Do you have shoulder or neck pain? Do you sit at computer all day? Watch our video to learn what you can do to help!
Often we have difficulty controlling where our shoulder and neck sits for day to day posture and activity. Try our simple home exercise to work on controlling shoulder posture and the shoulder blade on the ribcage position is key to this.
For more information, or for an assessment to determine if this exercise if appropriate for you, please contact us at 604-983-6616
Hi this is Dana Ranahan at Body Works Sports Physiotherapy and today I’m here to show you an exercise for shoulder strength. Do you have rotator cuff pain or difficulty controlling your shoulder position? A lot of us do, from mousing at the computer, we tend to drop our shoulders or from various sports. So in the clinic we end up seeing a lot of people that sort of of have a dropped shoulder on the one side and this can lead to pain.
An exercise you can do at home with this, is grab a little ball, soccer ball or a beach ball or something like that and you can bring it to the wall. First thing we’re going to do is start with the arm by the side, and focus on pulling the shoulder blade back in space. So we don’t want the shoulder to come forward, we want to try and bring it back so that it lines up with our ear. Effectively put some pressure into the ball and doing little circular type motions trying to maintain the shoulder blade pulled back onto the ribcage.

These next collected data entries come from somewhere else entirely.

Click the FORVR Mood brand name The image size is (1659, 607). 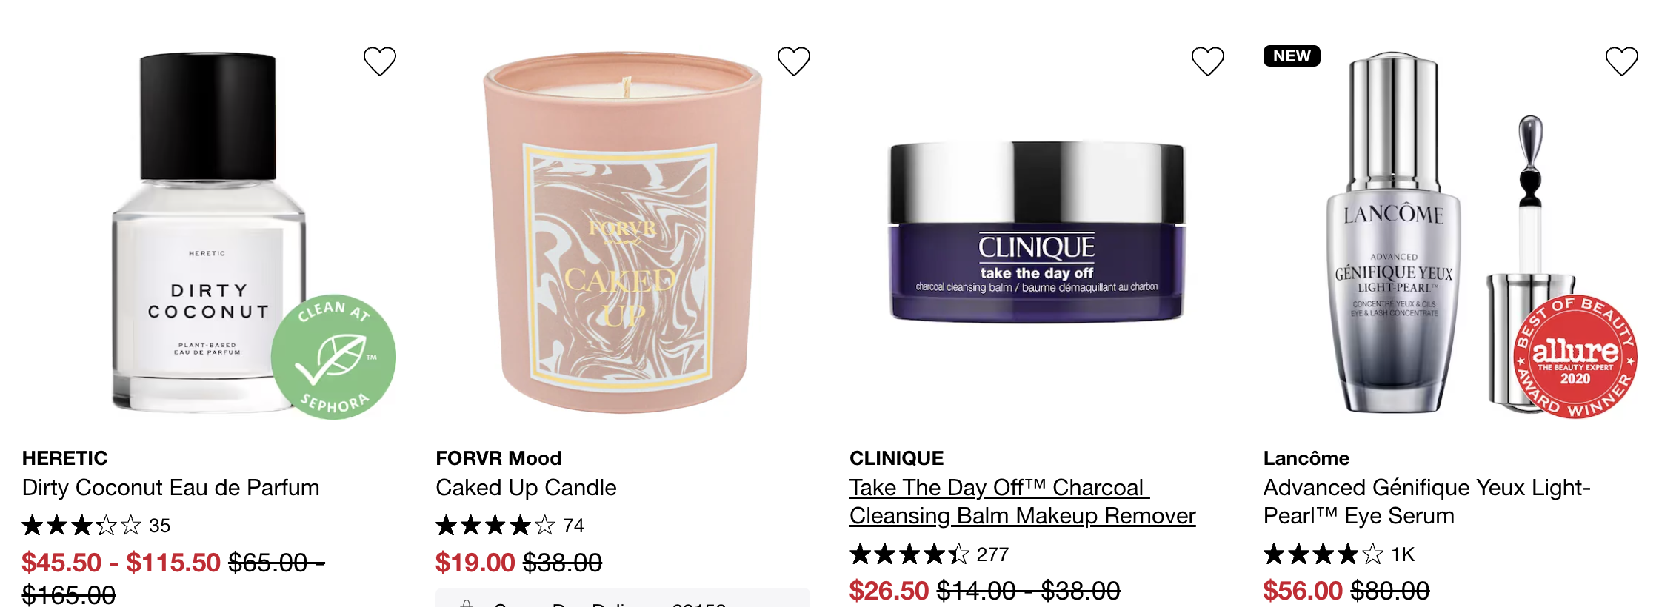click(x=498, y=458)
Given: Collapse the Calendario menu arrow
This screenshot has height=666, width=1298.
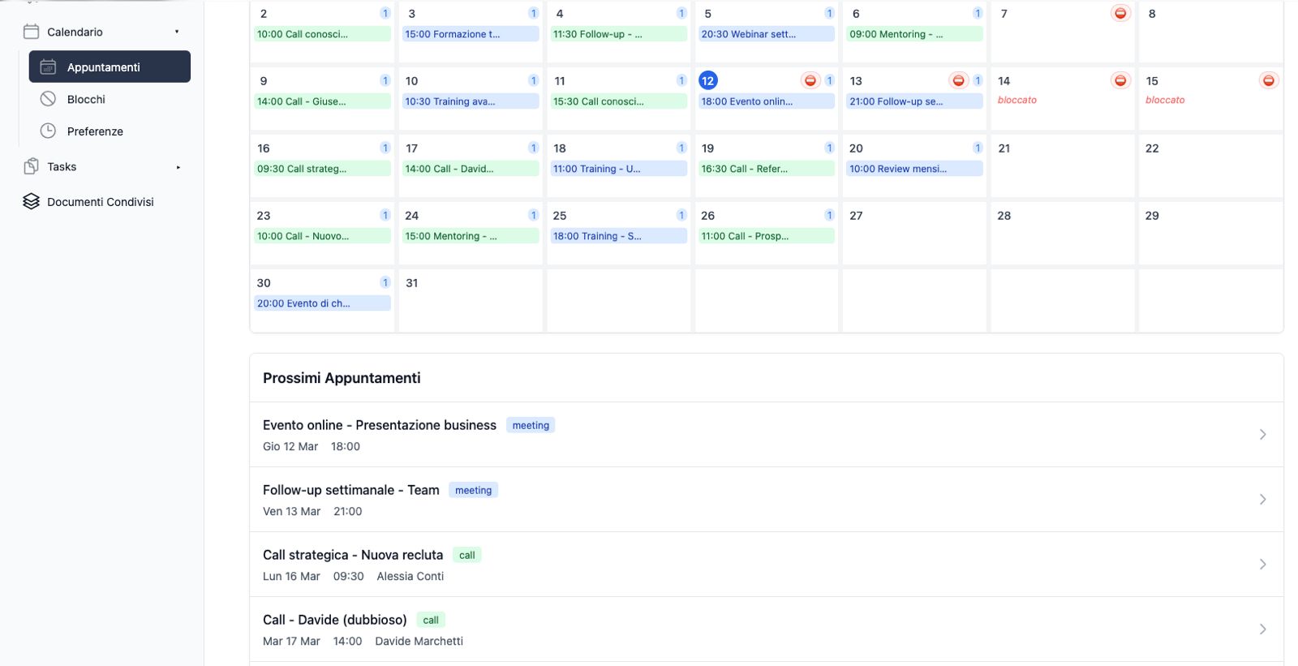Looking at the screenshot, I should [x=177, y=32].
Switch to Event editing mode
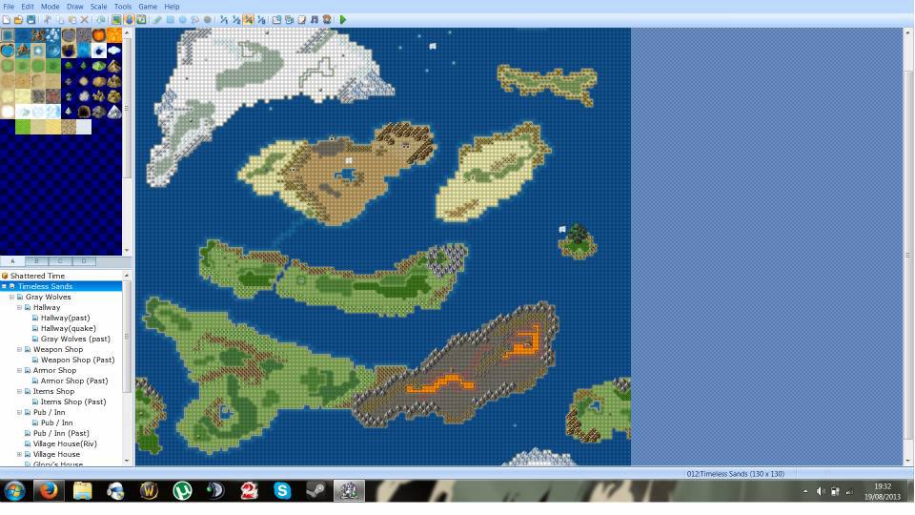Image resolution: width=915 pixels, height=515 pixels. tap(130, 19)
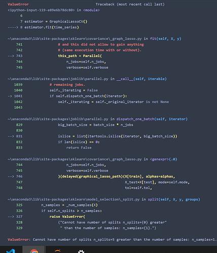Open the Jupyter app in the taskbar

coord(58,251)
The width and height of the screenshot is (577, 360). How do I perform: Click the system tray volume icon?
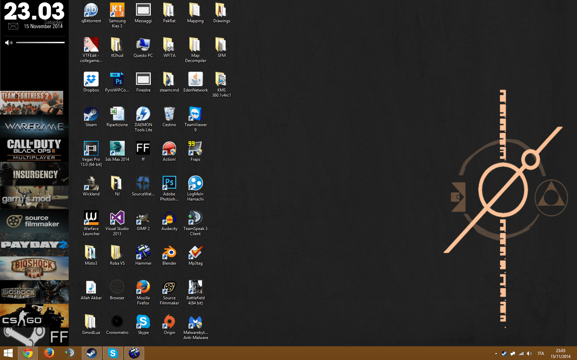529,353
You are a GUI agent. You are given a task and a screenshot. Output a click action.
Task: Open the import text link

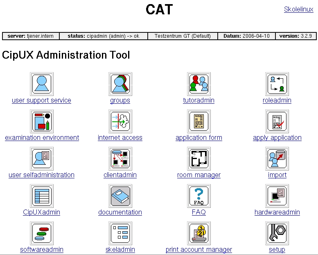click(x=277, y=175)
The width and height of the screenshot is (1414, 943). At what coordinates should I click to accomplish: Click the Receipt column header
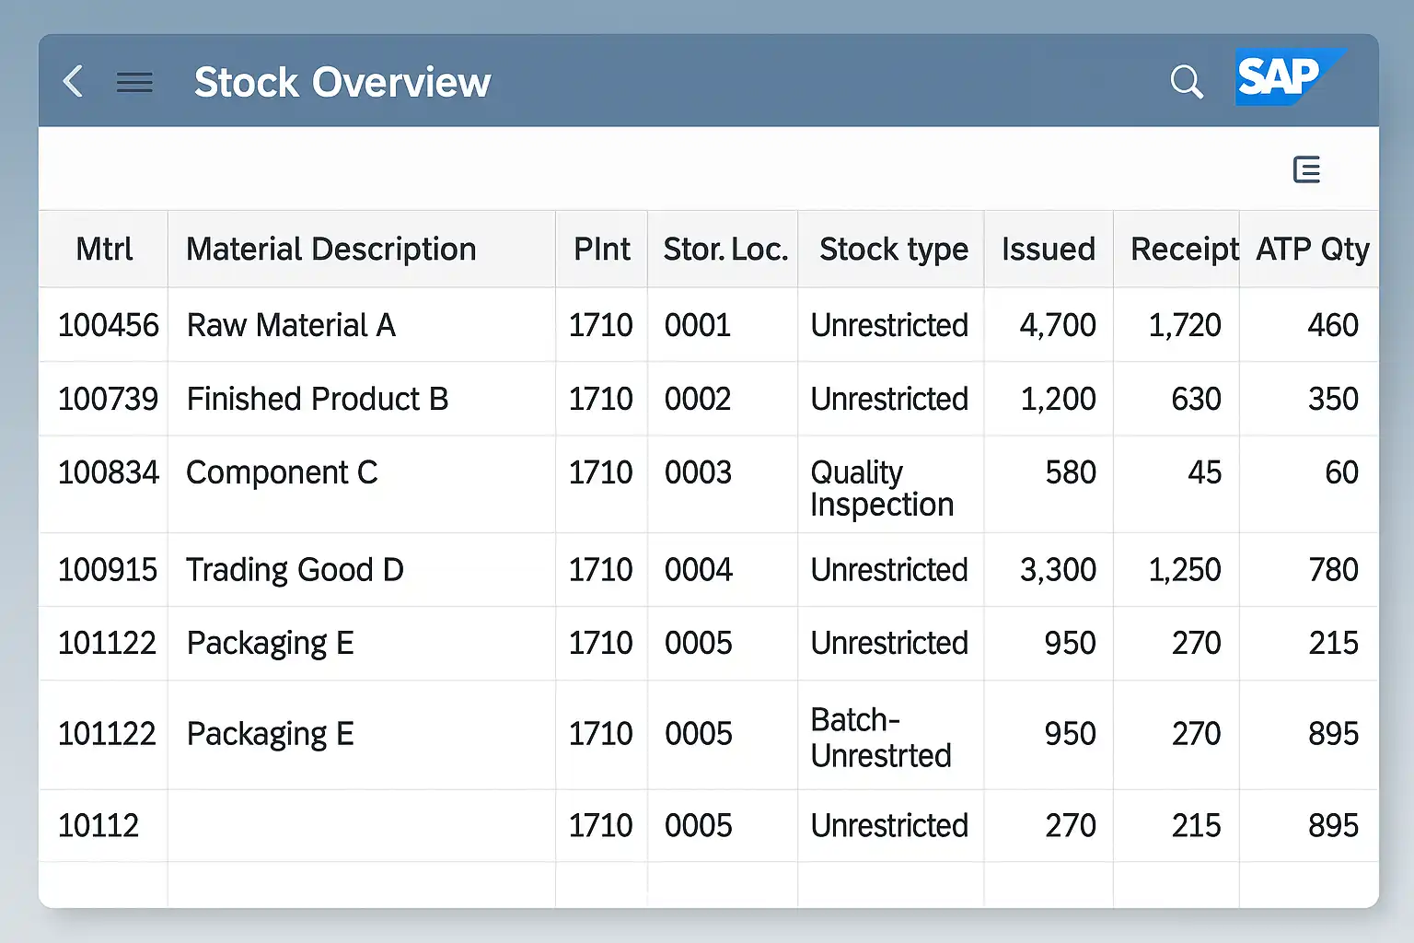1183,249
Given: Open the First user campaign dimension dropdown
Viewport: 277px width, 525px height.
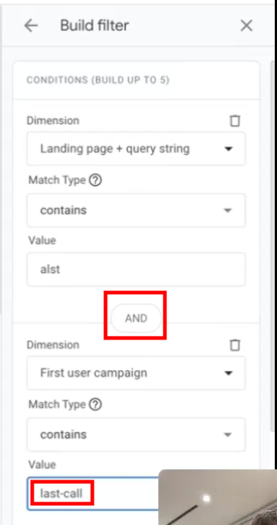Looking at the screenshot, I should tap(136, 373).
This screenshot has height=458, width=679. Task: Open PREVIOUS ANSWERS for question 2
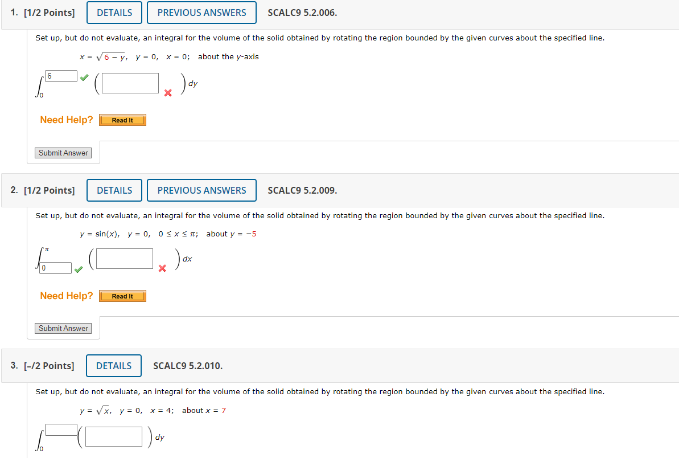click(202, 190)
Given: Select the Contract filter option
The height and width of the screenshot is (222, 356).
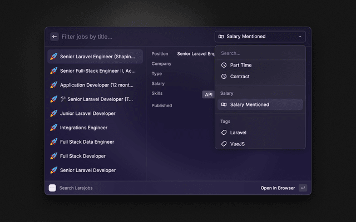Looking at the screenshot, I should (240, 77).
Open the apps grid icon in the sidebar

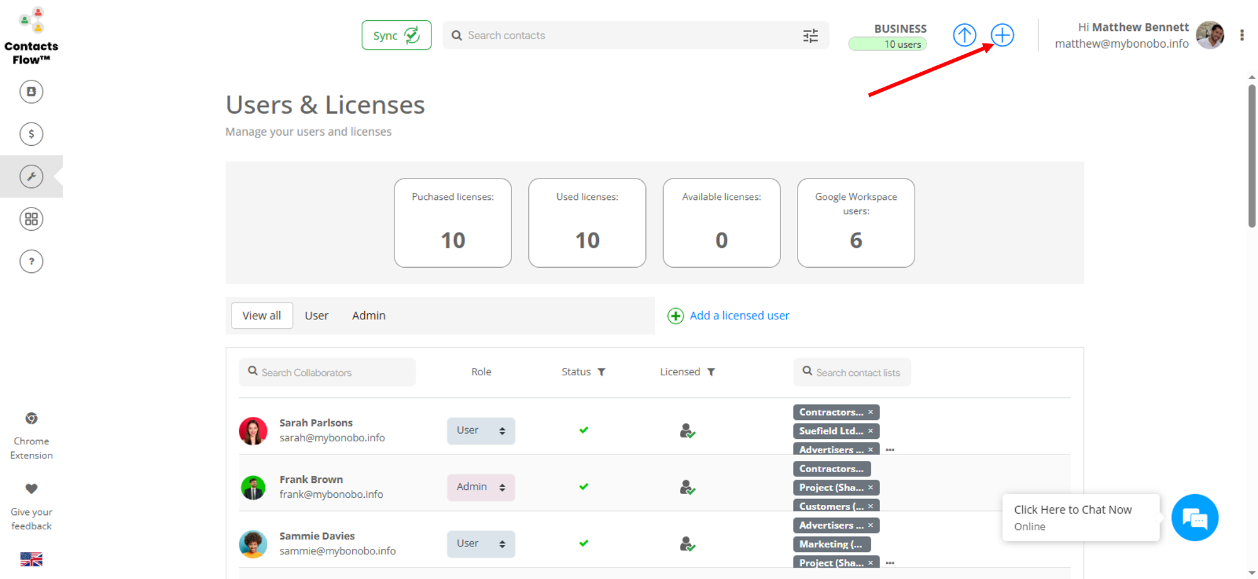pyautogui.click(x=31, y=219)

Start with the ball in close and as time goes on, you can work to a longer lever position which is a little more difficult. Usually with this we work with the ball and maintain that position and to work on controlling the shoulder blade. Maybe you do it for 30 seconds or 60 seconds at a time, take a short break and then go again. So it won’t be tiring, like if you’re lifting weights but you’ll probably feel a bit of fatigue in the muscles around the shoulder blade.